Steve Abrahamson, senior director of product security at GE Healthcare, spoke about cybersecurity at MD&M West 2019.MD+DI/Amanda Pedersen
Software is a weak link for medical devices, according to Stericycle Expert Solutions' second-quarter recall index. The report found software issues to be the top cause of medical device recalls for the 13th straight quarter .
"As we become increasingly reliant on AI and data collection, software becomes an even bigger vulnerability for patients, physicians, and wrongdoers," said Chris Harvey, director of recall solutions at Stericycle. "If the software that is used to operate a device is inadequate, how can we be sure that it is protected from cybersecurity vulnerabilities? Add to that the fact that companies have only recently been laser-focused on mitigating cyber threats associated with medical devices. It's a recipe for disaster."

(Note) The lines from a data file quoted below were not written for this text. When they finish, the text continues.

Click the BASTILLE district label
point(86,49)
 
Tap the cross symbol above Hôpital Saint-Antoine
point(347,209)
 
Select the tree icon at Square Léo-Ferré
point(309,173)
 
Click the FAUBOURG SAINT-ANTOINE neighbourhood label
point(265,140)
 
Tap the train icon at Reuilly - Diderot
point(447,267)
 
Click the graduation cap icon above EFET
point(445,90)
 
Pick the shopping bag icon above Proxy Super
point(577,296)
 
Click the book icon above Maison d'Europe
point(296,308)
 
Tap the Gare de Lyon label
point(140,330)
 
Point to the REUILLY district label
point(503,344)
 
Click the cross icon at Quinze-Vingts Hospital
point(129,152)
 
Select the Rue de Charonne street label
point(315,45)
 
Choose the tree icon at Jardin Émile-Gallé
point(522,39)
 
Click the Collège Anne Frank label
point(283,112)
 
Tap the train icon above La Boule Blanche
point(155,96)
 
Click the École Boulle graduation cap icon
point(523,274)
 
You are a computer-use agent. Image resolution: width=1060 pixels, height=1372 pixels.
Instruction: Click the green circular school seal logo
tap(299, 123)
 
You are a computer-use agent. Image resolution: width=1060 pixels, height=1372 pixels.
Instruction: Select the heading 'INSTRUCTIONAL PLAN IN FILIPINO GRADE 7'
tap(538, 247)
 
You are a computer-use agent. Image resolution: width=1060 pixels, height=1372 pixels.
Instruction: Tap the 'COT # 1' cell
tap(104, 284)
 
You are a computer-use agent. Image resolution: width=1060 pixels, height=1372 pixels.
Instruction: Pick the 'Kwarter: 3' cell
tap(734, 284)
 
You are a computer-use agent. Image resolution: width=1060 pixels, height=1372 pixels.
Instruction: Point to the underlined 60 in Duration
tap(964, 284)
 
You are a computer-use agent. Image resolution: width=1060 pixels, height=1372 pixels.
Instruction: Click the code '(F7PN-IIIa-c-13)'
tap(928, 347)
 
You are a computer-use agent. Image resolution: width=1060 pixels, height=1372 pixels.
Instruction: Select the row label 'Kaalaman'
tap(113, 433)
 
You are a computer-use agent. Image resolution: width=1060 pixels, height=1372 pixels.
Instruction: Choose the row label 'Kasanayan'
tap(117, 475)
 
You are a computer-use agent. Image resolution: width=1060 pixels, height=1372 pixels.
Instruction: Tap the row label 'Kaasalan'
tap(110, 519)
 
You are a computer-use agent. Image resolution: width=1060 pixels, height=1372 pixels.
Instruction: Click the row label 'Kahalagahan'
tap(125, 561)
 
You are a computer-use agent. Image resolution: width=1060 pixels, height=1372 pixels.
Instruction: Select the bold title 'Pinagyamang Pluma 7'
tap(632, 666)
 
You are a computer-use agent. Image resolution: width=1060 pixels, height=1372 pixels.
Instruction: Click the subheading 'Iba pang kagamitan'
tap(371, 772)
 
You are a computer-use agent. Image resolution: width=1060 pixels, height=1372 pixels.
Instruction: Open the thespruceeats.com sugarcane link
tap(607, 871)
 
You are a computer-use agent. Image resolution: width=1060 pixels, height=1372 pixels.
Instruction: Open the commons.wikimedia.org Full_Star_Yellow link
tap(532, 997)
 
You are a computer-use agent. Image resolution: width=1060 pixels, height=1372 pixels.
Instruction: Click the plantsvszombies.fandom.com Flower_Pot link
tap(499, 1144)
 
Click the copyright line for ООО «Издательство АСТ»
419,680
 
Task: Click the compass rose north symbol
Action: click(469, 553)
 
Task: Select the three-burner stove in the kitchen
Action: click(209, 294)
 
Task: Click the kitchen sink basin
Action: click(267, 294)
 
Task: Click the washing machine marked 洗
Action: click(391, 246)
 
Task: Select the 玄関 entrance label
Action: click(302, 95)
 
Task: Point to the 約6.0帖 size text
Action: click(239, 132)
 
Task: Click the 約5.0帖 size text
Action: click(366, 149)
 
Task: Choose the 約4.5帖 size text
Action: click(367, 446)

Cybersecurity Crime in Medtech – The Threat Is Real
As MD+DI recently reported, cybersecurity threats in medtech are really scary. In late June, FDA reported that due to cybersecurity vulnerabilities identified in Medtronic's MiniMed 508 and MiniMed Paradigm insulin pumps, a hacker could potentially connect wirelessly to a nearby device and change the pump's settings. This could allow a person to over-deliver insulin to the patient, leading to low blood sugar, or to stop insulin delivery, leading to high blood sugar and a buildup of acids in the blood. The MiniMed recall does not yet appear on FDA's list of 2019 medical device recalls and is therefore not included in the table above (there sometimes is a lag between the date that the manufacturer initiates a recall and when it appears on FDA's website).
To be clear, there have not been any confirmed reports of patient harm related to these risks, but it's scary to think about the possible fallout if a hacker were to take advantage of this vulnerability to intentionally blackmail or hurt a targeted individual who happens to use one of these devices.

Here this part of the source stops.